En décalage avec le discours affiché
La FSFM souligne qu’elle s’attendait, dès 2023, à cette deuxième salve de restrictions, mais elle le vit comme une déception en regard des projets en cours et du discours paradoxalement très positif vis-à-vis du cheval franches-montagnes. "On nous dit que l’ordonnance veut favoriser les espèces indigènes, et que notre race va continuer de bénéficier d’un soutien financier avec cette prime aux éleveurs par animal. Mais, dans le même temps, il faut que nous participions, comme tous les secteurs, aux efforts d’économie de la Confédération. Quand on fait le bilan, il faut constater qu’on veut nous baisser quand même grandement ce soutien!"
De grands projets jurassiens
Le paradoxe, c’est aussi que tous les acteurs régionaux viennent de présenter -pour l’instant sans la Confédération-, un projet de Centre d'interprétation des Franches-Montagnes (CIFM), ayant le cheval comme fil conducteur. Devisé à 12 millions de francs, il serait implanté à Saignelégier, pour une inauguration envisagée au dernier trimestre de 2028. A noter aussi ces démarches jurassiennes pour une éventuelle inscription du cheval franches-montagnes au patrimoine immatériel de l’Unesco…

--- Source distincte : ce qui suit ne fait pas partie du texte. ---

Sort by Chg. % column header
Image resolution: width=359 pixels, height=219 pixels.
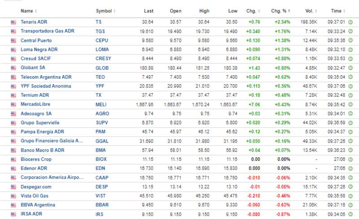[281, 10]
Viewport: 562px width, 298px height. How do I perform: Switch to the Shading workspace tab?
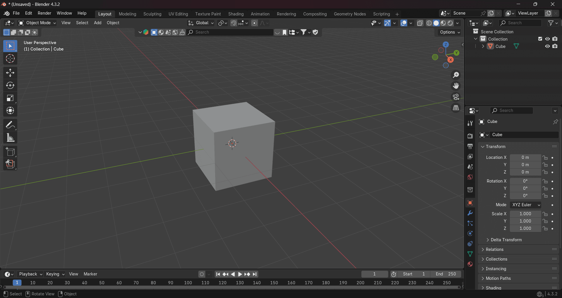pyautogui.click(x=236, y=14)
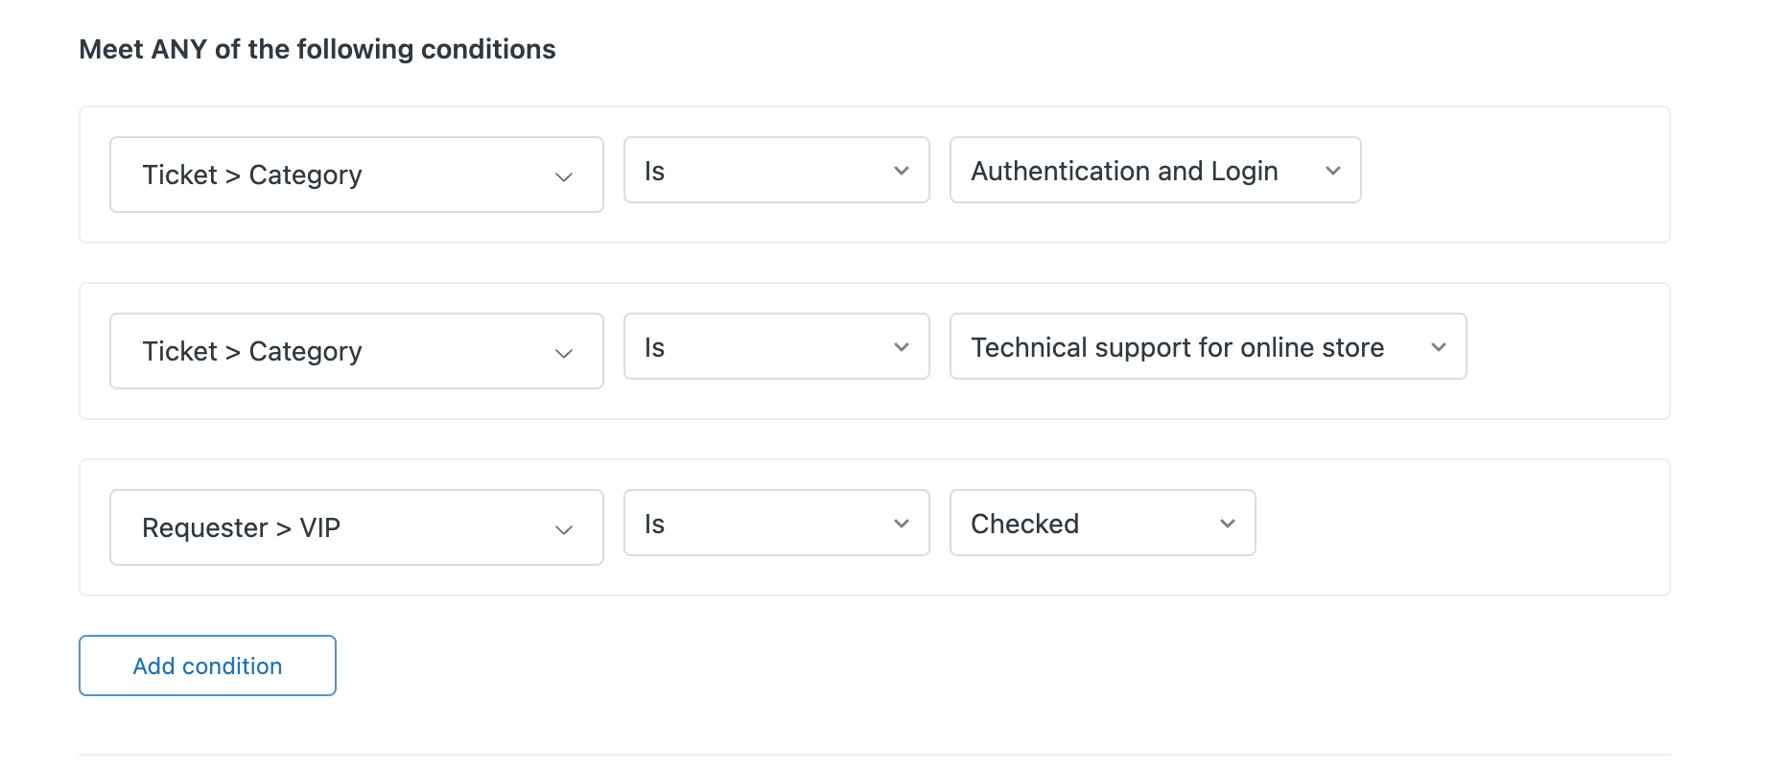
Task: Open the Technical support for online store dropdown
Action: tap(1207, 347)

Une utilité réelle dans l’agriculture
"Dans le Jura, qui héberge un tiers de nos 18'000 chevaux, nous bénéficions d’un soutien politique important. Heureusement car on nous dit que nos franches-montagnes, et a fortiori les chevaux de sport demi-sang, ne contribuent pas à la sécurité alimentaire du pays, et ne présentent pas d’utilité pour l’agriculture. Mais c’est totalement faux: la grande majorité des franches-montagnes naissent sur une exploitation agricole, ils génèrent un complément de revenu précieux pour de nombreux agriculteurs, que ce soit par la vente [NDLR: Le Quotidien jurassien vient de consacrer un article à la filière belge qui a pu se porter acquéreuse de près d’un tiers de nos poulains], en frais de pension ou par le tourisme rural qu’ils alimentent. Et puis ils jouent clairement un rôle dans le maintien des pâturages boisés caractéristiques de la région des Franches-Montagnes."
Le lobby agricole va-t-il peser?
Un soutien plus large en Suisse va-t-il finalement se manifester pour faire pencher la balance? "J’aimerais bien que l’OFAG nous contacte pour procéder à des adaptations", conclut Pauline Queloz. "Il y a trois ans cela s’était passé vers la fin août. Mais pour l’instant ce n’est pas le cas." Et si l’ordonnance n’était effectivement pas retouchée, resterait le levier de la taille de l’enveloppe: les chambres fédérales auront encore leur mot à dire, lors de la session d’hiver, pour ce qui concerne le budget alloué à l’élevage.